[[ Provided material, beginning ]]

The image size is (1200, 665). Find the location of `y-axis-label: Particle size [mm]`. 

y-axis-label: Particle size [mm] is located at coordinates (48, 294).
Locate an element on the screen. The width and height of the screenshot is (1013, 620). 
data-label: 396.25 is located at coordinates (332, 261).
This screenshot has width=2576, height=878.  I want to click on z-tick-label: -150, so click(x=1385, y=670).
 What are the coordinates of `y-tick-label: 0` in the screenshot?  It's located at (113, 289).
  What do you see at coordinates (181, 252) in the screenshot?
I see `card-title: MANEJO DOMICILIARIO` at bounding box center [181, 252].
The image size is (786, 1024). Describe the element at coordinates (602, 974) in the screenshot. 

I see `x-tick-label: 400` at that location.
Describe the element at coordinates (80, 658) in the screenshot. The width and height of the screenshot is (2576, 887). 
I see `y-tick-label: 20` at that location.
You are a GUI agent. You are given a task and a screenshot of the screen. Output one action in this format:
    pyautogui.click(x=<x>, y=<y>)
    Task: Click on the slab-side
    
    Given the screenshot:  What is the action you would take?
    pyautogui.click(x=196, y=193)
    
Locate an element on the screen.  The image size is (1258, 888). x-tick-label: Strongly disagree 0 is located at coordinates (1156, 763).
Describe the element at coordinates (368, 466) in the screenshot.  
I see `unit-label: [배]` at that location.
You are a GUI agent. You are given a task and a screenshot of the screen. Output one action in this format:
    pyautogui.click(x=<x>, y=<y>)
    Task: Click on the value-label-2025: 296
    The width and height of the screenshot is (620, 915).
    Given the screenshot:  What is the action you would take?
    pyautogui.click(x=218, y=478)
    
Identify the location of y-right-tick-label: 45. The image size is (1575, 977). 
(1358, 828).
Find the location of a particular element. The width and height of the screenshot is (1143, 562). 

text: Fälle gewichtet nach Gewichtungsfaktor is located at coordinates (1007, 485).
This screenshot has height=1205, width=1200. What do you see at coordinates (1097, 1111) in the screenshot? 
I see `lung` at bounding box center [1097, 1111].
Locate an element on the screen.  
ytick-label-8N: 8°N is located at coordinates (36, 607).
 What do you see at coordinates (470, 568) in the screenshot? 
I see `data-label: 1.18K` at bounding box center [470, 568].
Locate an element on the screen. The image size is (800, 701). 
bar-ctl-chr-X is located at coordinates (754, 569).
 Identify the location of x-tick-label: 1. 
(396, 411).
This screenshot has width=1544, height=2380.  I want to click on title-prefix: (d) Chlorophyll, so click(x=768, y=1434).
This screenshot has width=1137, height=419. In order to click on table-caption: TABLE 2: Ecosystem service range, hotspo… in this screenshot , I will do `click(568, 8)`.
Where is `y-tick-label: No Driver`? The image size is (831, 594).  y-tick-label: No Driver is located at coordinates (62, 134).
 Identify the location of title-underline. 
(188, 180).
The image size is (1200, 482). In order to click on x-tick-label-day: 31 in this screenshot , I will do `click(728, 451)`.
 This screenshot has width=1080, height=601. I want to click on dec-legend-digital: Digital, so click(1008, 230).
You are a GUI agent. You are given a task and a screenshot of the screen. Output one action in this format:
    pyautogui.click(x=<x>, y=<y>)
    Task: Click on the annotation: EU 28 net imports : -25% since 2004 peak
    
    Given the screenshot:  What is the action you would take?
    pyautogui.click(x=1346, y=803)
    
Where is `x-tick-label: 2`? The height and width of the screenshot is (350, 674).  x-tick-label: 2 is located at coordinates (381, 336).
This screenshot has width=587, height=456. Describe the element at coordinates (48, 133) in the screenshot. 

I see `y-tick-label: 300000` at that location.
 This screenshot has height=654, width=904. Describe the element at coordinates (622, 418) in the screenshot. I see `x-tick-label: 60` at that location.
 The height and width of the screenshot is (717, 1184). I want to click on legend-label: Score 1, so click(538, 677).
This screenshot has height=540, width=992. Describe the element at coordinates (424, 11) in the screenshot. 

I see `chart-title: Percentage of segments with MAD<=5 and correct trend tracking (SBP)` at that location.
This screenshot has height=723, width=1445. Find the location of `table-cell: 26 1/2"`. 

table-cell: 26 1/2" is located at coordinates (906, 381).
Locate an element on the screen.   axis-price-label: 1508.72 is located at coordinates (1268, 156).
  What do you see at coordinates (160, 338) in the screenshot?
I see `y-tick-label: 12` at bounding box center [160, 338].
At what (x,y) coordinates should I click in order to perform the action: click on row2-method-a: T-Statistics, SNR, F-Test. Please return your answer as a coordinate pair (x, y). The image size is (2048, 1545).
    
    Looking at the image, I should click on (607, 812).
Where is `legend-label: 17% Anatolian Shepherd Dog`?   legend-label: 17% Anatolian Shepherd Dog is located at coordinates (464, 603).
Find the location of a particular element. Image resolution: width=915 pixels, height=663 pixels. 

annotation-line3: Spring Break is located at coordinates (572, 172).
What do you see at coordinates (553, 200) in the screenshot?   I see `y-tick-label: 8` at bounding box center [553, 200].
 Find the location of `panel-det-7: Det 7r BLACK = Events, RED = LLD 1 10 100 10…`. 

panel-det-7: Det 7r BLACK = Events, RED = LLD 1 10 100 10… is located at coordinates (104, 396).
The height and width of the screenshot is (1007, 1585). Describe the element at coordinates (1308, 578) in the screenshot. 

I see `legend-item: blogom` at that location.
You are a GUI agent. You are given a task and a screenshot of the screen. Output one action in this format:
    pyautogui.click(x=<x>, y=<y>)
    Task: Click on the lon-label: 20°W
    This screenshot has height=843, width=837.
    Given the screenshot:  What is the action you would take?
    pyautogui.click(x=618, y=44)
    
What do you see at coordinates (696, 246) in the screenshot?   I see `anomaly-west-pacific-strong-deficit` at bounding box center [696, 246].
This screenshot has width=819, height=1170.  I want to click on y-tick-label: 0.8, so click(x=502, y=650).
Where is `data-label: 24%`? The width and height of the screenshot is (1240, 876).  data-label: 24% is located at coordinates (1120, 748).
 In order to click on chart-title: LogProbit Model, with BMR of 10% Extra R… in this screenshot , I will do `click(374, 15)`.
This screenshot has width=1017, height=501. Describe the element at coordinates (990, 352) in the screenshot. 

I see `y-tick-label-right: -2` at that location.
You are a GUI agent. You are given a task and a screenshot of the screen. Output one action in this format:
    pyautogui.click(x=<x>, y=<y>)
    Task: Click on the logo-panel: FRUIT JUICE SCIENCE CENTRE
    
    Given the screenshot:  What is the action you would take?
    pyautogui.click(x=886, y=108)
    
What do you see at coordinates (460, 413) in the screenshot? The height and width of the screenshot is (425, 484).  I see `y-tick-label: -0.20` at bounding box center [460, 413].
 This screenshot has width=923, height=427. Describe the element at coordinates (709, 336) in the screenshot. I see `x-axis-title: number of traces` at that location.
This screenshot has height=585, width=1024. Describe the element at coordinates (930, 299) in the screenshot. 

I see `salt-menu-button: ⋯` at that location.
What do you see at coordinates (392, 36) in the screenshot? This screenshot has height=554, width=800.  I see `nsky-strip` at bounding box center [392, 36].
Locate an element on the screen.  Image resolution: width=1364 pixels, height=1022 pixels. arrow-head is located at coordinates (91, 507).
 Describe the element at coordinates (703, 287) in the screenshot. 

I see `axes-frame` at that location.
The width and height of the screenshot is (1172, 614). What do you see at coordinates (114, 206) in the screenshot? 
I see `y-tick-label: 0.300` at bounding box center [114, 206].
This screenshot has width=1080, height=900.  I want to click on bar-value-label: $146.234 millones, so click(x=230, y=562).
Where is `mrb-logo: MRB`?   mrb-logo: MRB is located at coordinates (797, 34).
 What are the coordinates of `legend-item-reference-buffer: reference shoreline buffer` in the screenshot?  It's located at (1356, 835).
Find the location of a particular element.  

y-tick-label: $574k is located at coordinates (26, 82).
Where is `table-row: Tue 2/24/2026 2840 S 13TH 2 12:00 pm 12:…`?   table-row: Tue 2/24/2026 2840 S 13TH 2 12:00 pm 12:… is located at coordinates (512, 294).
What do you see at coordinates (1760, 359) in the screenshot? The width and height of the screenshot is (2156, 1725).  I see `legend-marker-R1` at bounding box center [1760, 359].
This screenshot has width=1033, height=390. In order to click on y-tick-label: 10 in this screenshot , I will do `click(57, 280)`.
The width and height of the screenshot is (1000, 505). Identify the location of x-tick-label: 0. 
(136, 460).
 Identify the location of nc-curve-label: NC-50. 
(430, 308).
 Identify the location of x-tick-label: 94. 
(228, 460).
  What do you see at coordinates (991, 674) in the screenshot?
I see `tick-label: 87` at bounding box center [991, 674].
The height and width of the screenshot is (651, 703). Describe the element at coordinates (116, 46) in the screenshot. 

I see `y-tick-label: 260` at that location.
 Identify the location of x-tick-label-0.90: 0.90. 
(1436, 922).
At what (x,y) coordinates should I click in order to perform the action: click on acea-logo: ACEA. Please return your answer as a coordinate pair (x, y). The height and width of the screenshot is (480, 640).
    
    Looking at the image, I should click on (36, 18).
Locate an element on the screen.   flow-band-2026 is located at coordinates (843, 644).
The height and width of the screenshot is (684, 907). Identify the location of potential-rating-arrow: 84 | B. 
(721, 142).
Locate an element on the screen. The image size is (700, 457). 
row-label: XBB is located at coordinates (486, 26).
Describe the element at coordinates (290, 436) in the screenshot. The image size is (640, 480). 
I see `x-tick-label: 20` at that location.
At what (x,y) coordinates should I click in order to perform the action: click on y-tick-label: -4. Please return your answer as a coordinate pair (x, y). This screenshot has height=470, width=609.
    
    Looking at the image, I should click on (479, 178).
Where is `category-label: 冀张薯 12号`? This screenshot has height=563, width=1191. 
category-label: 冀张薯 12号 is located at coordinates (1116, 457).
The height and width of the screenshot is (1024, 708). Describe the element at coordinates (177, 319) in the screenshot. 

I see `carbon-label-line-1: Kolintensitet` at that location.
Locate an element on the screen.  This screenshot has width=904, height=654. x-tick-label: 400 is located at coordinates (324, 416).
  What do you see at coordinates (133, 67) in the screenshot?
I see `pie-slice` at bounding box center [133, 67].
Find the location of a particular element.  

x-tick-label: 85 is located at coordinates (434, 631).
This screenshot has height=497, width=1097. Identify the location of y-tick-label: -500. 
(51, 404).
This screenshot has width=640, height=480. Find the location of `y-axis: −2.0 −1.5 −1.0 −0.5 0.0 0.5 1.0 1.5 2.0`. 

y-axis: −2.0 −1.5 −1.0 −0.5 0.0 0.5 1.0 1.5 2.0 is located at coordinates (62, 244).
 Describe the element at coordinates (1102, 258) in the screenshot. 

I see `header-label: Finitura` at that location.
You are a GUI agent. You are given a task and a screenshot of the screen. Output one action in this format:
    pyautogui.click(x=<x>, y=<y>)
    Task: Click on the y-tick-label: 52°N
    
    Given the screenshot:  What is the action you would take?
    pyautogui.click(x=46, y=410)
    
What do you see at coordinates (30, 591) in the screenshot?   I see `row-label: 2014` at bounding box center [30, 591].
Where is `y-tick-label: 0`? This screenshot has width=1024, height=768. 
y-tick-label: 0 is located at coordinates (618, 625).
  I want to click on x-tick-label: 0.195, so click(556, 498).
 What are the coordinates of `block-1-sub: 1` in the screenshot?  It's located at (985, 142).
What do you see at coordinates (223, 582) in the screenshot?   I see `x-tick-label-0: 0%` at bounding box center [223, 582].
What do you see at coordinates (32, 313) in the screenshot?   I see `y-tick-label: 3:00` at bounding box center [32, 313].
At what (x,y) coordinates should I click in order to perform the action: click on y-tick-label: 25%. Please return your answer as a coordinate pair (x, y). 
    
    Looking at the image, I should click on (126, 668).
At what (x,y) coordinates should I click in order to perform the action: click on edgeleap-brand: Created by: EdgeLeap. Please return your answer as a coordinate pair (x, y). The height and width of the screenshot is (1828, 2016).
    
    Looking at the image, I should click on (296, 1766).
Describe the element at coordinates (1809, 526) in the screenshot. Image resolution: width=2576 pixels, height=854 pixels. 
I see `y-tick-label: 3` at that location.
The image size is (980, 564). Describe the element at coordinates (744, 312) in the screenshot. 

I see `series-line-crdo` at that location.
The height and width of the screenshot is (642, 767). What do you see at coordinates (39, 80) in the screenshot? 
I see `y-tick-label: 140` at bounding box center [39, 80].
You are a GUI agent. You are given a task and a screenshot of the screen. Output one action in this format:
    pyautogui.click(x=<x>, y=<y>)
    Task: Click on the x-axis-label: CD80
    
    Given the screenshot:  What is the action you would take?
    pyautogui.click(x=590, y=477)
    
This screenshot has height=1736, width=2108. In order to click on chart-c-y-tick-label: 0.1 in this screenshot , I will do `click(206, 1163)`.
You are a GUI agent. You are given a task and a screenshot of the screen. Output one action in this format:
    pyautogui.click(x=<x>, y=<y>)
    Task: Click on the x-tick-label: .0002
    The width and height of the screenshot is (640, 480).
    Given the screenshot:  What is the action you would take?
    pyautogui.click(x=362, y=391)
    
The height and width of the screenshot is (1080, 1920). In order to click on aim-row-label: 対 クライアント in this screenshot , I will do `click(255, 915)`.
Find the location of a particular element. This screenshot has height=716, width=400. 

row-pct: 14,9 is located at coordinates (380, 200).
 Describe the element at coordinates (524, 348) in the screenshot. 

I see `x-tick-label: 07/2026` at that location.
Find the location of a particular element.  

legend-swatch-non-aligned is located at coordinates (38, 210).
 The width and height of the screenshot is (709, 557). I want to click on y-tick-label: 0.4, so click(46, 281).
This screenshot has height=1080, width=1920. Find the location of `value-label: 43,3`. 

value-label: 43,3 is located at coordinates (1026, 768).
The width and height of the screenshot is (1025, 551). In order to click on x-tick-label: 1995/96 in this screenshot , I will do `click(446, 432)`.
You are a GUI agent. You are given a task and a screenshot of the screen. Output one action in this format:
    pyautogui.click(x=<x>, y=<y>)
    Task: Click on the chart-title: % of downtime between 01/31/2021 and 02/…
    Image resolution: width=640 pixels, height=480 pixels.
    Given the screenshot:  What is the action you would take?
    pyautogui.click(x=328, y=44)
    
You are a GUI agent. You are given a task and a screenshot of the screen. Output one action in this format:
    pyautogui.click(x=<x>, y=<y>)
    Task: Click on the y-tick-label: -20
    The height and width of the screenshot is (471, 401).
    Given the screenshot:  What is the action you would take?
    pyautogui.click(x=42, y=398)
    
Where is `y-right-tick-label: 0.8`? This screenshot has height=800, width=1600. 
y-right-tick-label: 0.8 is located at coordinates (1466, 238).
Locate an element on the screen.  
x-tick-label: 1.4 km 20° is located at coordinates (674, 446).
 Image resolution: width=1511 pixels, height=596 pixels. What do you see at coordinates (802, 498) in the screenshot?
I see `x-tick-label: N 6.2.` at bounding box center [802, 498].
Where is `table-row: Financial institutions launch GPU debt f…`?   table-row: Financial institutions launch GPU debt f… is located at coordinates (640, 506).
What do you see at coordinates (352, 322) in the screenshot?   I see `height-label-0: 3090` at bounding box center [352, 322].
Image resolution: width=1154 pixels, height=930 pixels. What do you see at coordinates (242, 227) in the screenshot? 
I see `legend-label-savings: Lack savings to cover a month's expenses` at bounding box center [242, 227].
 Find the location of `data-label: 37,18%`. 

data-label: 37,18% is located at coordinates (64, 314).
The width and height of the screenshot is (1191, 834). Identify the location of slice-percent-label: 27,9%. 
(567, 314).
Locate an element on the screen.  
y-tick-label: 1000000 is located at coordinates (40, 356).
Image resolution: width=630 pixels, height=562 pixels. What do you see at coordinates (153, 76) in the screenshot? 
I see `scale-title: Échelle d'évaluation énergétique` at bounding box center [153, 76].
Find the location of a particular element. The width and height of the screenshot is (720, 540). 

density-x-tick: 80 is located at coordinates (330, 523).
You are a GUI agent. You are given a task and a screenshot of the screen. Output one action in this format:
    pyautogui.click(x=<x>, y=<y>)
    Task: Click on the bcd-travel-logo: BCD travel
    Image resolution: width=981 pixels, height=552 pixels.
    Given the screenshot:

[[ Provided material, end ]]

- Prompt:
Copy out the records word for word, from the beginning through the line that contains "data-label: 396.25 is", including that line.

- Solution to this exercise:
The image size is (1200, 665). Find the location of `y-axis-label: Particle size [mm]`. 

y-axis-label: Particle size [mm] is located at coordinates (48, 294).
Locate an element on the screen. The width and height of the screenshot is (1013, 620). 
data-label: 396.25 is located at coordinates (332, 261).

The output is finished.